Traditional Culture Encyclopedia - Traditional festivals - Where exactly is the border line between India and China
Where exactly is the border line between India and China
In various maps of the first half of the last century, including maps of India, the boundary between India and China roughly follows the line where the southern foothills of the Himalayas meet the plains on the north bank of the Brahmaputra River, and the area north of this traditional customary line has long been under the administrative jurisdiction of China. The drawing of the eastern section of the border in the "Administrative Map of India" published in 1905 corresponds to the Chinese map, and the eastern section of the Sino-Indian border in the Chinese map in the Encyclopaedia Britannica (14th ed.) of 1929 corresponds to the map published in China. The so-called "McMahon Line" pushed the "border" northward by about 100 kilometers, roughly along the Himalayan ridgeline, and assigned 90,000 square kilometers of land that had long belonged to China to British India. Historically, only customary boundaries have existed along the Sino-Indian border. Western Sector: the part of China's Xinjiang and Tibet bordering India's Ladakh region, mainly bounded by the Karakoram Mountains, with 33,000 square kilometers of disputed territory, mainly in China's Aksai Chin region. Of these, India occupies one site in the Parigas, the rest are controlled in the hands of China. The focus of the dispute is to the north of the Kungkha Pass, traditionally the lifeblood of transportation between Tibet's Ali and Xinjiang. 1959 saw the beginning of Indian incursions into this area. Central Sector: Tibet borders India's Punjab and other areas. 2100 square kilometers of disputed territory, divided into 4 places, all occupied by India. 1954 India began to invade this area. Eastern Sector: Tibet shares a border with the Indian state of Aslam, with 90,000 square kilometers of disputed territory, all of which is occupied by India.
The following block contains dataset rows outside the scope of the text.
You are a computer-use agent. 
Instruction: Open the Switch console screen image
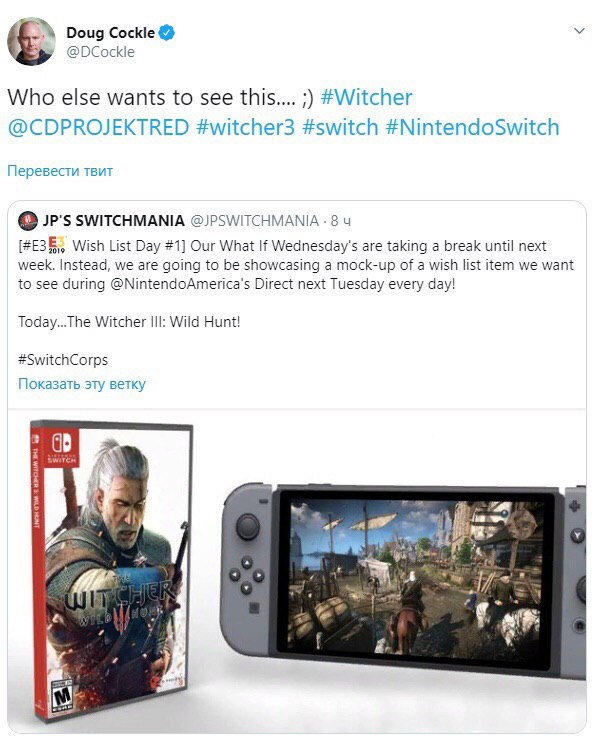[x=414, y=577]
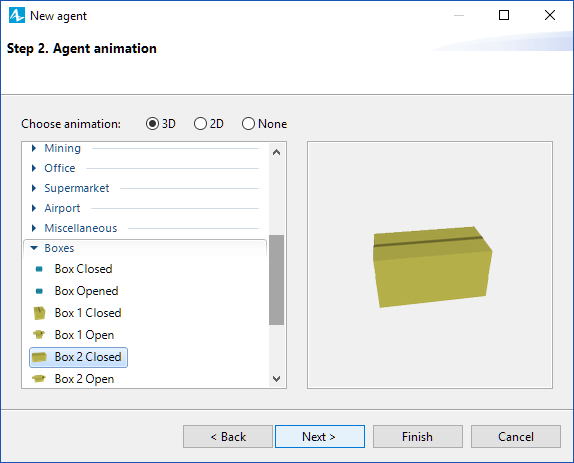Click the 3D box preview image
Screen dimensions: 574x463
click(x=432, y=267)
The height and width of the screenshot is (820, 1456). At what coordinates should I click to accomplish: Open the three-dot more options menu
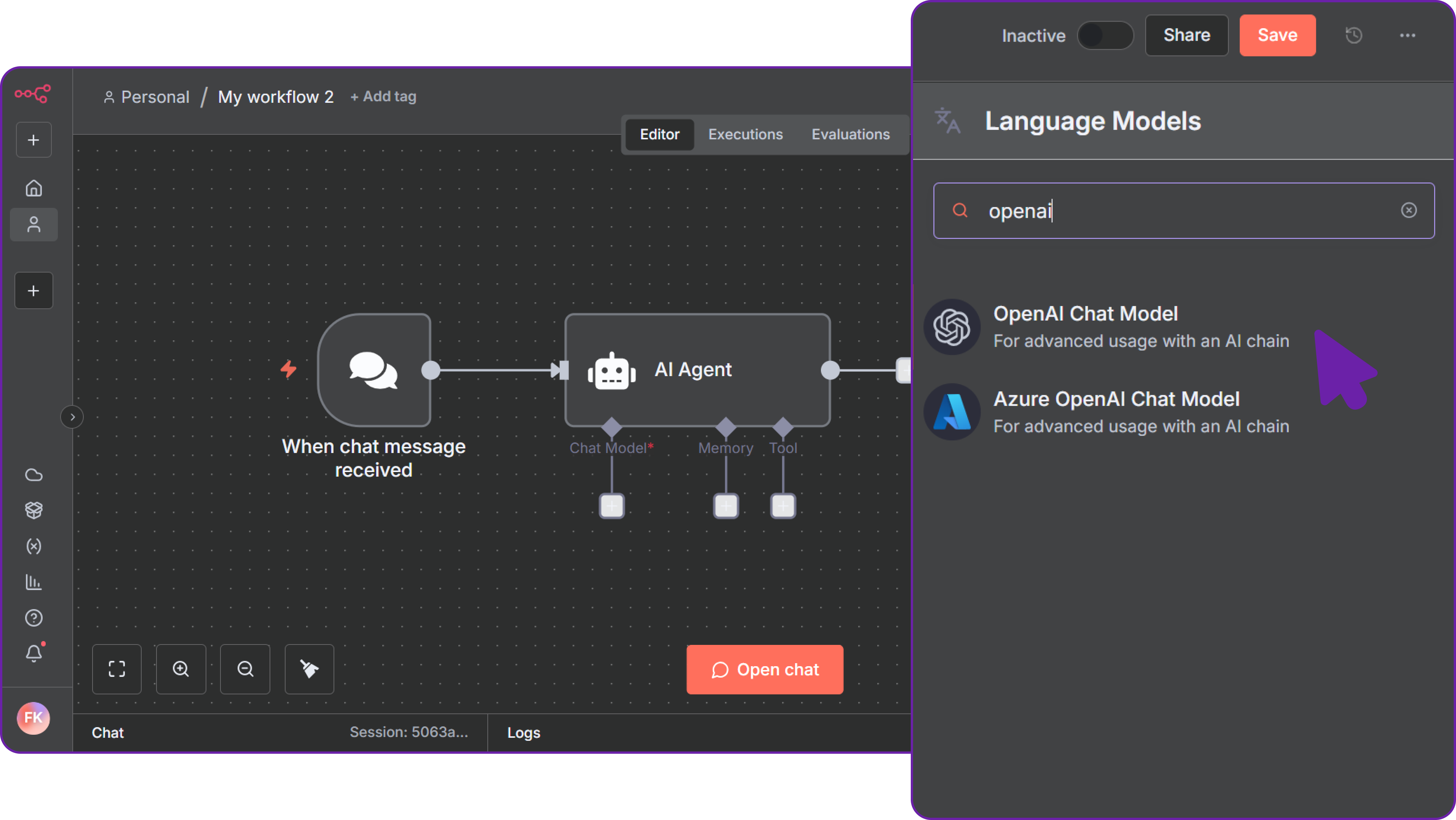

East of Bhutan and west of Burma is the most disputed section of the border; a Sino-British conference on Tibet was held in Silam in 1914, after which the British representative, Henry McMahon, secretly met with Tibetan representatives. McMahon and Tibetan representatives secretly drew an illegal line on the Sino-Indian border east of Bhutan. After World War II, India began to cross the traditional customary boundaries of China at the southern foot of the Himalayas to reach the northern part of the area, and in 1954, it completely occupied the Chinese territory south of the McMahon Line.